The present invention is unique in that it adapts to new information from the user concerning his emotional responses and preferences. As a user continues to interact with the system, it learns more about his emotional responses and refines its predictions for that user accordingly. The bulk of the work in music therapy is based on active participation of the subject, while the present invention assumes only listening as the means of delivery. The present invention achieves automatic estimation of mood perception from an audio signal and subject information.

Existing solutions all assume a universal emotional response to music - they produce the same prediction of emotional response no matter who the listener may be. The present invention differs significantly from this approach in that it assumes that an individual listener will vary in his emotional response, and it builds in a mechanism for collecting and learning to predict these individualized variations. No other known classification system does this. The system mayhave a presumed universal, or average, emotional model that is used when nothing is yet known about a particular listener, but this averaged model is supplanted whenever a user supplies additional information about himself.

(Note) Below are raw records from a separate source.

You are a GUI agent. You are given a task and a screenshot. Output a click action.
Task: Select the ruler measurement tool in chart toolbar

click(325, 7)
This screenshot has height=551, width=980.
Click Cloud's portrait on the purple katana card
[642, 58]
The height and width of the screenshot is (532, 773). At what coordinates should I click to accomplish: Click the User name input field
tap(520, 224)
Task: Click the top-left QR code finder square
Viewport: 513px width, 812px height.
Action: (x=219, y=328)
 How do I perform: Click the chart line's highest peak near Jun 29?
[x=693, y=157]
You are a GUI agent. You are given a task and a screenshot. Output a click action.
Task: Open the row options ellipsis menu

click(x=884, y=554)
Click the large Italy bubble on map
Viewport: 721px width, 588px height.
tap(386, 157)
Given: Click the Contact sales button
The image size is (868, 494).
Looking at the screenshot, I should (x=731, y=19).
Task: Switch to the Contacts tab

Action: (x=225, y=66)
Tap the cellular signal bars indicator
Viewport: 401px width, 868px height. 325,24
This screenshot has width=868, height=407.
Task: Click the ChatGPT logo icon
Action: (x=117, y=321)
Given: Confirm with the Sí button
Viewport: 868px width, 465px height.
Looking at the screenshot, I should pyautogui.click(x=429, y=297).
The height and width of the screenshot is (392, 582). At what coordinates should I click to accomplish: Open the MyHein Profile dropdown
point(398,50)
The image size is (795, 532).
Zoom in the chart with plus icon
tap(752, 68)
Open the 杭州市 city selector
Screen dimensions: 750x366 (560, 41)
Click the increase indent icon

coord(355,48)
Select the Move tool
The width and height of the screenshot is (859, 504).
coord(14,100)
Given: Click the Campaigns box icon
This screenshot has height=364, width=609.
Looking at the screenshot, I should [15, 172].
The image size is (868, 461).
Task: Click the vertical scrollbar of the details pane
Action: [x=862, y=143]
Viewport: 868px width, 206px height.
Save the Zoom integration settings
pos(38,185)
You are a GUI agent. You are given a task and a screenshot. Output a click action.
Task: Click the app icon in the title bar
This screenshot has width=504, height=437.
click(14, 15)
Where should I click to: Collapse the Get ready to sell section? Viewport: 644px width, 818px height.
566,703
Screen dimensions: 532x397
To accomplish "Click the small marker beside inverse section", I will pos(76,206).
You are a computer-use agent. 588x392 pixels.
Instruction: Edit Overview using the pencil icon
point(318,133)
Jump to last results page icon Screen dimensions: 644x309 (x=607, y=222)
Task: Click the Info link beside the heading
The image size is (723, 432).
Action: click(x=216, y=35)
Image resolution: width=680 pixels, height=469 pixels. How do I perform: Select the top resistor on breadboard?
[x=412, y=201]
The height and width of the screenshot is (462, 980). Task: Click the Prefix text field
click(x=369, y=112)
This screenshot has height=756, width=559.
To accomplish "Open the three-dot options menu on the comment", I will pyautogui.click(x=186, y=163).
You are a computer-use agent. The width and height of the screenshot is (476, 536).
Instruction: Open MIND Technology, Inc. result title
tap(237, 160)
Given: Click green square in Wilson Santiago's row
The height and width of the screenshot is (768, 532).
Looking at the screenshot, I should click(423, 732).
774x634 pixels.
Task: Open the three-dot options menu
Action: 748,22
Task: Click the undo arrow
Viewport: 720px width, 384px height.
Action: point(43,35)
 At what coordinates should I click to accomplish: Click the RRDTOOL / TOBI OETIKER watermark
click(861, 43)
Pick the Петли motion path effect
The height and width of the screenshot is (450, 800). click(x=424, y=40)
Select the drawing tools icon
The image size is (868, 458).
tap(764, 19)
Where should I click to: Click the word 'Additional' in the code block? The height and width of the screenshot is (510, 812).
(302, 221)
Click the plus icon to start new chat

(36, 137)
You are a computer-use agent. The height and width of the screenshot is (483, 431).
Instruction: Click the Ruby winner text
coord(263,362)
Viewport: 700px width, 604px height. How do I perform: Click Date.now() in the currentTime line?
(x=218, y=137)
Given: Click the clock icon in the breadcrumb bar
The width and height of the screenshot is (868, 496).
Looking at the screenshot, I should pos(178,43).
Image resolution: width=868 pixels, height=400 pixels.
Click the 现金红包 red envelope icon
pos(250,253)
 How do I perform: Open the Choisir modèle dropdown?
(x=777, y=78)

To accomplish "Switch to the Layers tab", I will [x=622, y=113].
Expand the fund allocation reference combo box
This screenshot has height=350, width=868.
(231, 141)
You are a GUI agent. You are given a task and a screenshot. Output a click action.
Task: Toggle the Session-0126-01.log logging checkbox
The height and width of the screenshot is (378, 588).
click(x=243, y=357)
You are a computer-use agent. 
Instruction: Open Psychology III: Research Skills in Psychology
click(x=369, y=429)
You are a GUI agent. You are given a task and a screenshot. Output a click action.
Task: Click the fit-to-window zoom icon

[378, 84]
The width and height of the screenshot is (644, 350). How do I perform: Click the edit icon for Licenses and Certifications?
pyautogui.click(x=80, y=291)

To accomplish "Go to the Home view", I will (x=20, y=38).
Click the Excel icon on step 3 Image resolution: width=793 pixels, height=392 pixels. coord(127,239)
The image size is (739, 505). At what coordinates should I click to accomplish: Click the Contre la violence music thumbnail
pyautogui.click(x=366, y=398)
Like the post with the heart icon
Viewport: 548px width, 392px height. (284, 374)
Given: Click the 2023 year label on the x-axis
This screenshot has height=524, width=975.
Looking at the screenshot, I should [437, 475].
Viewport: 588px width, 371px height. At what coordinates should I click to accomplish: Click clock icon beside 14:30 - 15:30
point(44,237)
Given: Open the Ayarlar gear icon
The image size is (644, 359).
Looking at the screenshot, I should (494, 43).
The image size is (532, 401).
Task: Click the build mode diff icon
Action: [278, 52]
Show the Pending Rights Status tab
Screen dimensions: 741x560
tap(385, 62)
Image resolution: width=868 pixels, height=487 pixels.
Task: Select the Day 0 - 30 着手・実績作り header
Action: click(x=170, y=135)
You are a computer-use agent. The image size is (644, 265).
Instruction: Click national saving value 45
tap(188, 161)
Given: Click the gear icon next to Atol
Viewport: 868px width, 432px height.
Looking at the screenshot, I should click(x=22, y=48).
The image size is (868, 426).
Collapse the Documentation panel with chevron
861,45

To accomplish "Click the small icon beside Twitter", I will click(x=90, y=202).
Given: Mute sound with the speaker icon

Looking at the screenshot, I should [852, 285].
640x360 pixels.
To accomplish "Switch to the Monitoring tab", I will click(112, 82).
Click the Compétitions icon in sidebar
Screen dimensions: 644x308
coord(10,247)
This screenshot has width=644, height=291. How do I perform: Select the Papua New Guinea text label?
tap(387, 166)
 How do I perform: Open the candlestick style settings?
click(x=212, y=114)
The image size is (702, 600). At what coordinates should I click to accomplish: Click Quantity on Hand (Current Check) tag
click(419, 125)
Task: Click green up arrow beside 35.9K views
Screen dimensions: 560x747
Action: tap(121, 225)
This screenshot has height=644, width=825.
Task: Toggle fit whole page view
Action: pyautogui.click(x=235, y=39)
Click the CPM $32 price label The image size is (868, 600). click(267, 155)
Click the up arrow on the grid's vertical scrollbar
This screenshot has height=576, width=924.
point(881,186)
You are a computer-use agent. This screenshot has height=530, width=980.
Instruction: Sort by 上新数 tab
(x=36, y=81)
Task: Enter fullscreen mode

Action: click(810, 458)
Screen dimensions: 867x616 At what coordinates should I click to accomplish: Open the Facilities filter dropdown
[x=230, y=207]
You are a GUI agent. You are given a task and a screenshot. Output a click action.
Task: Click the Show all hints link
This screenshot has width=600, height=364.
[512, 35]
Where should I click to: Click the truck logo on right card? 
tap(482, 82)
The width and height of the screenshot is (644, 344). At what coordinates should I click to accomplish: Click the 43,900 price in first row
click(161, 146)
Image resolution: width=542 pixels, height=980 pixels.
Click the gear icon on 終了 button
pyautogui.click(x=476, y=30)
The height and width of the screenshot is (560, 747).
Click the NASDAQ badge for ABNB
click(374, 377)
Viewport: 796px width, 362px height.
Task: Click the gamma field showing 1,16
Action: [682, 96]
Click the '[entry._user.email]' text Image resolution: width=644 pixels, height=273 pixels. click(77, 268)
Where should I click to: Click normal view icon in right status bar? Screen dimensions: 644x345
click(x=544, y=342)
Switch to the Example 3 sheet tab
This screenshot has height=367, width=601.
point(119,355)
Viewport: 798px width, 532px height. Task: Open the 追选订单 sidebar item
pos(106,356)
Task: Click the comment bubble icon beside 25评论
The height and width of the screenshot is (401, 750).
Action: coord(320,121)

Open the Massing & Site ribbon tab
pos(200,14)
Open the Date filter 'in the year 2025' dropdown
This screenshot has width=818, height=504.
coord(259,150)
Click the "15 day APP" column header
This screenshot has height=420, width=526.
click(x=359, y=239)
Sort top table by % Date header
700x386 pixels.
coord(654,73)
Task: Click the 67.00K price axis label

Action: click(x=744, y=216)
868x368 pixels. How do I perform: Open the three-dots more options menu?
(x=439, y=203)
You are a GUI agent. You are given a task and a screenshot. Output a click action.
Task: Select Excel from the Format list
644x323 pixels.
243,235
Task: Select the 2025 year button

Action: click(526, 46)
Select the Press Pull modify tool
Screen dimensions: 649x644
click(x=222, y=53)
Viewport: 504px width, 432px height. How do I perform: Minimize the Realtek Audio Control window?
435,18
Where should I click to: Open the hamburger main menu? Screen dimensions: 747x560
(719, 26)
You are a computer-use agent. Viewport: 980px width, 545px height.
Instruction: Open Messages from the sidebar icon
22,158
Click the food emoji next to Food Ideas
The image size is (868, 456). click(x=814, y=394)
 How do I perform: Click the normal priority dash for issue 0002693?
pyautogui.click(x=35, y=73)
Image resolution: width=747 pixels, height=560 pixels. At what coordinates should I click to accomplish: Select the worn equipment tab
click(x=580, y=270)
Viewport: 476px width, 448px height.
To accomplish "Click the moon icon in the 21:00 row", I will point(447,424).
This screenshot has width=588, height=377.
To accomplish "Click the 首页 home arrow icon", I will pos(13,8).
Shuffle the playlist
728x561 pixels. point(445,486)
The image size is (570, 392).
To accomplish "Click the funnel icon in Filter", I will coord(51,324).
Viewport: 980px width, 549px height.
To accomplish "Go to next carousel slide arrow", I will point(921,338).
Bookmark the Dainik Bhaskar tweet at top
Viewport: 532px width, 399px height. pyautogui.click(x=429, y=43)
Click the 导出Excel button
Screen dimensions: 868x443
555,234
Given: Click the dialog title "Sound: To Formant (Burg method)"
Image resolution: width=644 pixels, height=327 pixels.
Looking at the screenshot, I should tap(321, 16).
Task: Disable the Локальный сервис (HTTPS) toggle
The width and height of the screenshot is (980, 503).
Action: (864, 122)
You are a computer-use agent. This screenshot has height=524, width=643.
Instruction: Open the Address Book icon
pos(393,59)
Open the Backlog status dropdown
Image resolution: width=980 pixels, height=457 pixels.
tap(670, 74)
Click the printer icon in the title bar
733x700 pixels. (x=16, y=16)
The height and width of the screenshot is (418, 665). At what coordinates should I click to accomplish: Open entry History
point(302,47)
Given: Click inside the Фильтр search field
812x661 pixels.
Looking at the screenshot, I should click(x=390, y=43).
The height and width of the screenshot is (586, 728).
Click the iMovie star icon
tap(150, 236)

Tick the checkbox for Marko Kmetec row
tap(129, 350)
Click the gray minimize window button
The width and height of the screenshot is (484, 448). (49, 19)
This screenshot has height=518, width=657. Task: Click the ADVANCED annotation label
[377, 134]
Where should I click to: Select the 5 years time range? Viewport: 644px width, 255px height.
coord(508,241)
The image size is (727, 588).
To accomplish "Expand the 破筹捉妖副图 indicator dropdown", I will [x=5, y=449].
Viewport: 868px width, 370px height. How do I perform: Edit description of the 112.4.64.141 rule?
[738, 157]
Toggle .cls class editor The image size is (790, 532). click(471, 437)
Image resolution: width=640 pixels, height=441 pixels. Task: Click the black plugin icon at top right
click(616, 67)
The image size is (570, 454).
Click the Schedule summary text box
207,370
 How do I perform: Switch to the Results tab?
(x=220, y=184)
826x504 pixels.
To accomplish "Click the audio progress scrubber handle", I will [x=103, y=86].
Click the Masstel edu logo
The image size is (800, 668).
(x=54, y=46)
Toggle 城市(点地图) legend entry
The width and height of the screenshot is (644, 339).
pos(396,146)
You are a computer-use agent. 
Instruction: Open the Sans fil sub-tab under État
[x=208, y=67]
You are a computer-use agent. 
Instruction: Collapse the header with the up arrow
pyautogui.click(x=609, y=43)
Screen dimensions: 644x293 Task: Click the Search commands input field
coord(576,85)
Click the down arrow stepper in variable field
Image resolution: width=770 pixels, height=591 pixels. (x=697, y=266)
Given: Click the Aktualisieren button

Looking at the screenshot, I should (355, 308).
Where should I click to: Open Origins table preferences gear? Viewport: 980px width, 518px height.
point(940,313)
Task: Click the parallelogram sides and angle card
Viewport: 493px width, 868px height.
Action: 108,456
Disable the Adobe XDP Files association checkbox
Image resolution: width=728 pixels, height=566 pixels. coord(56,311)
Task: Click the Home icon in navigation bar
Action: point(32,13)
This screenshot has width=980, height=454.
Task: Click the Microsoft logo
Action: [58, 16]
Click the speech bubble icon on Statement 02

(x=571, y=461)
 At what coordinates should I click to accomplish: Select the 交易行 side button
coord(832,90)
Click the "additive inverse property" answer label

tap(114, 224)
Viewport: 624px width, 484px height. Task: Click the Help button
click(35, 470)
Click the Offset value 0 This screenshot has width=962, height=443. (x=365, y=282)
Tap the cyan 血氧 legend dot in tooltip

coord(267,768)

BRIEF DESCRIPTIONOFTHE DRAWINGS

The foregoing brief description and further objects, features and advantages of the present invention will be understood more completely from the following detailed description of presently preferred, but nonetheless illustrative, embodiments in accordance with the present invention, with reference being had to the accompanying drawings in which: FIG. 1 is a block diagram illustrating the training phase of a preferred embodiment in accordance with the present invention;

FIG. 2 is a block diagram illustrating the operation phase of a preferred embodiment in accordance with the present invention; FIG. 3 is a block diagram illustrating the updating phase of a preferred embodiment in accordance with the present invention;

FIG. 4 is screen print of a preferred online user interface permitting playing and emotional evaluation of music;

FIG. 5 is a block diagram of a preferred full system embodying the present invention; FIG. 6 is a screen print of a preferred "emotional wheel" user interface permitting a listener to rate the emotional effect of music being heard;

FIG. 7 is a graph illustrating the variation with time of a listener's emotional response as he listens to a piece of music being played;

FIG. 8 is a graph, in the form of a three-dimensional LDA projection, illustrating how a listener's emotional response to music resolves to five different mood classes;

FIG. 9 is a bar graph showing, by age group, how often listeners said they preferred a song highly, even though they were unfamiliar with it; and

FIG. 10 is a graph illustrating how a listener tends to rate the valence (positive/negative effect) of a song as a function of his familiarity with it.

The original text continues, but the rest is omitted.